5 Common Concussion Myths

Brain in hands represents common concussion myths

Thanks to the infamous Sidney Crosby concussion and neck injury saga, which began in 2011, public awareness of the injury has grown immensely. Recent research efforts have shed more light on this ‘invisible injury’ and debunked several long-standing concussion myths in the process.

Myth #1: A direct blow to the head is required to sustain a concussion.

Concussion is a result of the movement of the brain within the skull. Because the brain is surrounded by fluid, any significant force applied to the body (including head, neck, torso, etc.) may be enough to transmit an impulse to the head and cause the brain to shift within the skull — think whiplash!

We often see patients who come to us after motor vehicle accidents, falls, or sport injuries. Sometimes these individuals show clear symptoms of a concussion, but because there was no direct contact causing the head injury, the condition goes unrecognized by the patient, family members, and even other healthcare providers.

“How could I have a concussion? I didn’t even hit my head!”

We assure you, it is possible.

Myth #2: Loss of consciousness is the primary diagnostic indicator for concussion.

Woman massaging a headache is suffering from concussion symptoms in Guelph

A long time ago, medical professionals assumed that loss of consciousness was the only clear indicator of potential brain injury. This meant that A LOT of head injuries went undiagnosed and unmanaged.

We now know that loss of consciousness occurs in less than 10% of concussion cases. What’s more, if you experience a brief loss of consciousness after sustaining a concussion, we also know that your injury is actually no more or less severe than if had you not lost consciousness — and there is no reason to assume that your recovery will take any longer either.

Myth #3: If nothing shows up on routine diagnostic imaging (CT, MRI), then there is no concussion

It is always important to follow up with a medical doctor immediately after sustaining a concussion. In some cases, a doctor may recommend an early CT scan — this is not to diagnose concussion. It is used to rule out more significant trauma such as bleeding in the brain or a skull fracture.

If your CT or MRI comes back normal, while a relief, this does NOT mean that there is no concussion. More sophisticated imaging techniques hold better promise in identifying concussions. For instance, functional MRI (fMRI), positron emission tomography (PET), and diffusion tensor imaging (DTI). Unfortunately these assessment tools are not yet widely available and are used primarily in research.

Myth #4: Helmets, mouth guards and other protective gear can help prevent concussion.

There is actually no good clinical evidence to support the claim that helmets and mouth guards prevent concussion. Remember, concussion results from the brain shifting within the skull, after a force is transmitted to the head or body.

A helmet cannot prevent that movement from occurring — even though “concussion helmet” manufacturers would have you believe the opposite. Does this mean throw away the protective gear? Not at all! Helmets and mouth guards are important in preventing dental and facial injury, as well as skull fractures.

Myth #5: The only treatment for concussion is rest.

Concussion produces a sort of “energy crisis” in the brain, causing the brain to become easily overloaded with any added physical or cognitive effort — especially in the first 1-2 weeks following injury. This is why early rest plays an important role in managing concussion and reducing symptom load.

This does not mean sitting in a dark room is the only answer. In fact, the “dark room” approach — otherwise known as “black box therapy” — has fallen out of favour with the medical community. Seeking treatment for associated neck and/or back pain may provide additional symptom relief during the rest phase.

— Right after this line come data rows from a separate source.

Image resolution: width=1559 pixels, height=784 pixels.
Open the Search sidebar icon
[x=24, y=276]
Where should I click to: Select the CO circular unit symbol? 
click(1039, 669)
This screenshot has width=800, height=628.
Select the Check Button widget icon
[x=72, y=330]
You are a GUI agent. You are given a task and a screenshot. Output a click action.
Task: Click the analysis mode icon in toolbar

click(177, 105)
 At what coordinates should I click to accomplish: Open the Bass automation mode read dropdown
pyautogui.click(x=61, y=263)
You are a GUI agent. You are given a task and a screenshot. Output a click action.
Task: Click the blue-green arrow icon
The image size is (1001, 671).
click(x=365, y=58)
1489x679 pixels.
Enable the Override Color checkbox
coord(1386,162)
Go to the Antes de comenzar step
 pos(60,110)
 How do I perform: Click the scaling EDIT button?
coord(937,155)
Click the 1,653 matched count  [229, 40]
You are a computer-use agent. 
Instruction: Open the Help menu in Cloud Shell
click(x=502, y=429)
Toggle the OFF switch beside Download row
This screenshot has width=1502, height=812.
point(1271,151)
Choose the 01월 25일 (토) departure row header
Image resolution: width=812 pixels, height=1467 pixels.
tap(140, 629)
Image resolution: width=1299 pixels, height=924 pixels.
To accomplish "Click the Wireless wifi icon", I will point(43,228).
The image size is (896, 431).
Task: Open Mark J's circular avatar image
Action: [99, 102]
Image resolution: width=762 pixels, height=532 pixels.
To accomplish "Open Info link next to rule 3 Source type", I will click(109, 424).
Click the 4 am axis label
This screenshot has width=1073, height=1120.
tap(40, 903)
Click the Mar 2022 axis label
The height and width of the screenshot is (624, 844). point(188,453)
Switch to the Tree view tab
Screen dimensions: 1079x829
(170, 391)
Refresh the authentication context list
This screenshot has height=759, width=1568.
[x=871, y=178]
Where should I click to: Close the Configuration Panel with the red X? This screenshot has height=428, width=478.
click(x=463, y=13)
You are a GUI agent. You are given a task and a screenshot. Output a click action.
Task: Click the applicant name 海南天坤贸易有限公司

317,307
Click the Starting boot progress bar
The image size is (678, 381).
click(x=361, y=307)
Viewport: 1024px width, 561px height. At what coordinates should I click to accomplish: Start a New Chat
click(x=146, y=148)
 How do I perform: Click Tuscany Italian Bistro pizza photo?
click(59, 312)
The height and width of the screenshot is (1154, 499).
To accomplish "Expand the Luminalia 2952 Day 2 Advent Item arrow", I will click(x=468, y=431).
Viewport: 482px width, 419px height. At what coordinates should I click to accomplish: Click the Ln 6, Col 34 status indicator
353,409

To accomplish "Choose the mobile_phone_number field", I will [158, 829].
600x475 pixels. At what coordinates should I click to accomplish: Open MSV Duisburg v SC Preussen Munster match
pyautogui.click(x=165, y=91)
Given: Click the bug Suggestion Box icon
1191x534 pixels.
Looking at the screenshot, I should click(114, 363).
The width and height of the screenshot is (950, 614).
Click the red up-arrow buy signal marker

The best way to put you and your family at ease is to receive education around the injury and advice on activities to avoid (as well as activities which may be OK) from an experienced health professional.

For individuals who experience persistent symptoms (post-concussion syndrome), it is important to know that there are treatment options. These might include vestibular therapy for persistent dizziness and motion sensitivity, visual rehabilitation for complaints stemming from the eyes, treatment for associated neck or back discomfort, supervised exercise programs, and more.